__About this task__: Please print each record exactly, omitting none of them.

[Stored items]
· · ·

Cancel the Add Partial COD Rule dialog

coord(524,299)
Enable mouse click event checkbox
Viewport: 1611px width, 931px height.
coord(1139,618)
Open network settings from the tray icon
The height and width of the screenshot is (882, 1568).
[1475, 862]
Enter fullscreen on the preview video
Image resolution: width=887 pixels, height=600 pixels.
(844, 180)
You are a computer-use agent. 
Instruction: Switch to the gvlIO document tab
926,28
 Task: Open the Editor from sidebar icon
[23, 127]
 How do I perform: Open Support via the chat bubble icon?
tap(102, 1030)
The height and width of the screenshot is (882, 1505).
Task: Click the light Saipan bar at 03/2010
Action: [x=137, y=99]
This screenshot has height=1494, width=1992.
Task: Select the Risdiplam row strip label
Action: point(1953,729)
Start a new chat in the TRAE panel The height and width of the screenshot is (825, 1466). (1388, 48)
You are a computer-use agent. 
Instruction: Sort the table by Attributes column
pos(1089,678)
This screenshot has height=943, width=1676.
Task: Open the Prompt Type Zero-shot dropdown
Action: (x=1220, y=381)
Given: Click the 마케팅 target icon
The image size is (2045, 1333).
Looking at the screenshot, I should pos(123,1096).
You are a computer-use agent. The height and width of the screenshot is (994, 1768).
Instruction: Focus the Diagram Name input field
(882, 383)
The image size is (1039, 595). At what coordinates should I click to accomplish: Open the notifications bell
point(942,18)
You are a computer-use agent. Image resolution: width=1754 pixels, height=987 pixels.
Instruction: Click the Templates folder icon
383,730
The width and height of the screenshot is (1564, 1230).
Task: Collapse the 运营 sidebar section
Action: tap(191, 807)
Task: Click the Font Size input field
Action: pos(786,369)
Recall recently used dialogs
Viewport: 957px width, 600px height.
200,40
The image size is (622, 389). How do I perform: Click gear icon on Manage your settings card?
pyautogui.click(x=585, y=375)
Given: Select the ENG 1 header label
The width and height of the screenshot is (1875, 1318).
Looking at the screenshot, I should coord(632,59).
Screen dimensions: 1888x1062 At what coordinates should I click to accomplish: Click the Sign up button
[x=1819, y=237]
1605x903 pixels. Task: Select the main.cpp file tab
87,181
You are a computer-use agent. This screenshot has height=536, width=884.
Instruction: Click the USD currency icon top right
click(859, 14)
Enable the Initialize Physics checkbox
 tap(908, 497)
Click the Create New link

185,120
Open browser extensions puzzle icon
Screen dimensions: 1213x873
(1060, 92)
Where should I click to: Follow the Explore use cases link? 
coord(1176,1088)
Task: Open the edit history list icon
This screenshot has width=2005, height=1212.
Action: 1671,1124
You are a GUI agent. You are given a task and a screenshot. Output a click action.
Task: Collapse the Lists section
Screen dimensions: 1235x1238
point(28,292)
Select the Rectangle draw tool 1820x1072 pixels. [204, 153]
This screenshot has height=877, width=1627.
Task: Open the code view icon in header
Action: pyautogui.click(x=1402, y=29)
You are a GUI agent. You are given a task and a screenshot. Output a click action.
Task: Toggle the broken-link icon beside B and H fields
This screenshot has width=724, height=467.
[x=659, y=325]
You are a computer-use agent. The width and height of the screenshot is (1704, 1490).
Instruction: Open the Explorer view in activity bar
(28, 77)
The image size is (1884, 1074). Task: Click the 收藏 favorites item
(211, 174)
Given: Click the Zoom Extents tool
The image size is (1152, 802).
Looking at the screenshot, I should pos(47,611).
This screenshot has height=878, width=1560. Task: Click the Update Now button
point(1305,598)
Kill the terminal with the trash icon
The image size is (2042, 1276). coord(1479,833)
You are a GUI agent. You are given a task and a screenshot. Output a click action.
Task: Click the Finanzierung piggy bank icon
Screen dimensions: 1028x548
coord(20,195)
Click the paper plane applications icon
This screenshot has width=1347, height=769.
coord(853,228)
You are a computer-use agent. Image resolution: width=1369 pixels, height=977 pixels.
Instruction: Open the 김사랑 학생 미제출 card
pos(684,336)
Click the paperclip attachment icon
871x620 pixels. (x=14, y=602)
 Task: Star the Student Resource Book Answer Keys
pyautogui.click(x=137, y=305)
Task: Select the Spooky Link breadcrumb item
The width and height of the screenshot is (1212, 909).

· · ·

__Written answer__:
Cancel the Add Partial COD Rule dialog

coord(524,299)
Enable mouse click event checkbox
Viewport: 1611px width, 931px height.
coord(1139,618)
Open network settings from the tray icon
The height and width of the screenshot is (882, 1568).
[1475, 862]
Enter fullscreen on the preview video
Image resolution: width=887 pixels, height=600 pixels.
(844, 180)
You are a computer-use agent. 
Instruction: Switch to the gvlIO document tab
926,28
 Task: Open the Editor from sidebar icon
[23, 127]
 How do I perform: Open Support via the chat bubble icon?
tap(102, 1030)
The height and width of the screenshot is (882, 1505).
Task: Click the light Saipan bar at 03/2010
Action: [x=137, y=99]
This screenshot has height=1494, width=1992.
Task: Select the Risdiplam row strip label
Action: point(1953,729)
Start a new chat in the TRAE panel The height and width of the screenshot is (825, 1466). (1388, 48)
You are a computer-use agent. 
Instruction: Sort the table by Attributes column
pos(1089,678)
This screenshot has height=943, width=1676.
Task: Open the Prompt Type Zero-shot dropdown
Action: (x=1220, y=381)
Given: Click the 마케팅 target icon
The image size is (2045, 1333).
Looking at the screenshot, I should pos(123,1096).
You are a computer-use agent. The height and width of the screenshot is (994, 1768).
Instruction: Focus the Diagram Name input field
(882, 383)
The image size is (1039, 595). At what coordinates should I click to accomplish: Open the notifications bell
point(942,18)
You are a computer-use agent. Image resolution: width=1754 pixels, height=987 pixels.
Instruction: Click the Templates folder icon
383,730
The width and height of the screenshot is (1564, 1230).
Task: Collapse the 运营 sidebar section
Action: tap(191, 807)
Task: Click the Font Size input field
Action: pos(786,369)
Recall recently used dialogs
Viewport: 957px width, 600px height.
200,40
The image size is (622, 389). How do I perform: Click gear icon on Manage your settings card?
pyautogui.click(x=585, y=375)
Given: Select the ENG 1 header label
The width and height of the screenshot is (1875, 1318).
Looking at the screenshot, I should coord(632,59).
Screen dimensions: 1888x1062 At what coordinates should I click to accomplish: Click the Sign up button
[x=1819, y=237]
1605x903 pixels. Task: Select the main.cpp file tab
87,181
You are a computer-use agent. This screenshot has height=536, width=884.
Instruction: Click the USD currency icon top right
click(859, 14)
Enable the Initialize Physics checkbox
 tap(908, 497)
Click the Create New link

185,120
Open browser extensions puzzle icon
Screen dimensions: 1213x873
(1060, 92)
Where should I click to: Follow the Explore use cases link? 
coord(1176,1088)
Task: Open the edit history list icon
This screenshot has width=2005, height=1212.
Action: 1671,1124
You are a GUI agent. You are given a task and a screenshot. Output a click action.
Task: Collapse the Lists section
Screen dimensions: 1235x1238
point(28,292)
Select the Rectangle draw tool 1820x1072 pixels. [204, 153]
This screenshot has height=877, width=1627.
Task: Open the code view icon in header
Action: pyautogui.click(x=1402, y=29)
You are a GUI agent. You are given a task and a screenshot. Output a click action.
Task: Toggle the broken-link icon beside B and H fields
This screenshot has width=724, height=467.
[x=659, y=325]
You are a computer-use agent. The width and height of the screenshot is (1704, 1490).
Instruction: Open the Explorer view in activity bar
(28, 77)
The image size is (1884, 1074). Task: Click the 收藏 favorites item
(211, 174)
Given: Click the Zoom Extents tool
The image size is (1152, 802).
Looking at the screenshot, I should pos(47,611).
This screenshot has height=878, width=1560. Task: Click the Update Now button
point(1305,598)
Kill the terminal with the trash icon
The image size is (2042, 1276). coord(1479,833)
You are a GUI agent. You are given a task and a screenshot. Output a click action.
Task: Click the Finanzierung piggy bank icon
Screen dimensions: 1028x548
coord(20,195)
Click the paper plane applications icon
This screenshot has width=1347, height=769.
coord(853,228)
You are a computer-use agent. Image resolution: width=1369 pixels, height=977 pixels.
Instruction: Open the 김사랑 학생 미제출 card
pos(684,336)
Click the paperclip attachment icon
871x620 pixels. (x=14, y=602)
 Task: Star the Student Resource Book Answer Keys
pyautogui.click(x=137, y=305)
Task: Select the Spooky Link breadcrumb item
The width and height of the screenshot is (1212, 909).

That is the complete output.